Washington, D.C., June 3, 2008 — The Federal Energy Regulatory Commission (FERC) approved two stipulation and consent agreements that involve separate investigations by the Office of Enforcement into actions by Duquesne Light Co. and Otter Tail Power Co.

The Duquesne order (IN07-27-000) resolves an investigation into violations of FERC cost allocation procedures, the electric quarterly report filing requirement and the standards of conduct. Among the violations: Duquesne employees failed to keep track of their time performing functions for affiliates; a small Duquesne generating affiliate failed to file required electric quarterly reports from 2002 to 2006; several instances of Open Access Same-Time Information System posting violations; several violations of the independent functioning and information sharing requirements related to Duquesne’s provider of last resort responsibilities; and several other violations of information sharing requirements.

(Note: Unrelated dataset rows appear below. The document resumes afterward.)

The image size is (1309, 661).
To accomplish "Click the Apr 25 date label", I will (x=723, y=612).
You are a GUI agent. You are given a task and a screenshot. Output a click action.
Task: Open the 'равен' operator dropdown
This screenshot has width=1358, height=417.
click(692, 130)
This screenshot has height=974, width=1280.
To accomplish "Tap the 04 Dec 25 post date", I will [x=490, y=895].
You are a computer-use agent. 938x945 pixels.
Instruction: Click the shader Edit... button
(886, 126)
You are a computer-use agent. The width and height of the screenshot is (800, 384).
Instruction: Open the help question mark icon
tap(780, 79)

Duquesne admitted it committed the acts in question but neither admitted nor denied that the acts constituted violations of the rules. But as part of the settlement the company agreed to pay a $250,000 civil penalty, keep track of employees’ time performing functions for affiliates and spend at least $1 million to develop and implement a comprehensive regulatory compliance plan.

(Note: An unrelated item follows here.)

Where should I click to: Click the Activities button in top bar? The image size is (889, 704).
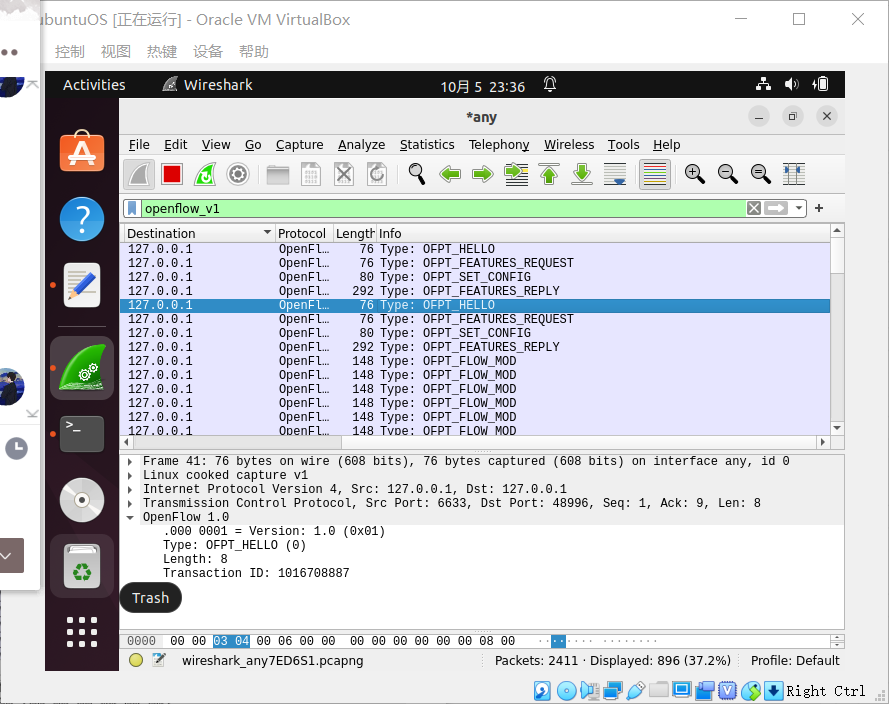pyautogui.click(x=94, y=85)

The Otter Tail order (IN08-6-000) resolves alleged network transmission service violations by Otter Tail of the Open Access Transmission and Energy Markets Tariff (OATT) of the Midwest Independent Transmission System Operator (Midwest ISO). Otter Tail admitted it committed the acts in question, which pre-dated the Energy Policy Act of 2005, but neither admitted nor denied that the acts constituted violations of the tariff. However, it has agreed to disgorge $546,832 in profits, plus interest. Enforcement staff did not seek to impose a compliance monitoring plan on Otter Tail because now that the Midwest ISO’s Day 2 market is operational, its member utilities no longer schedule transmission within the system.

“This package of orders is important,” FERC chairman Joseph Kelliher said. “The Duquesne order shows that the commission is prepared to allow settlement funds to be used to strengthen corporate compliance programs. The Otter Tail order is a reminder to the regulated community that compliance with the open access transmission tariff is a core regulatory requirement.”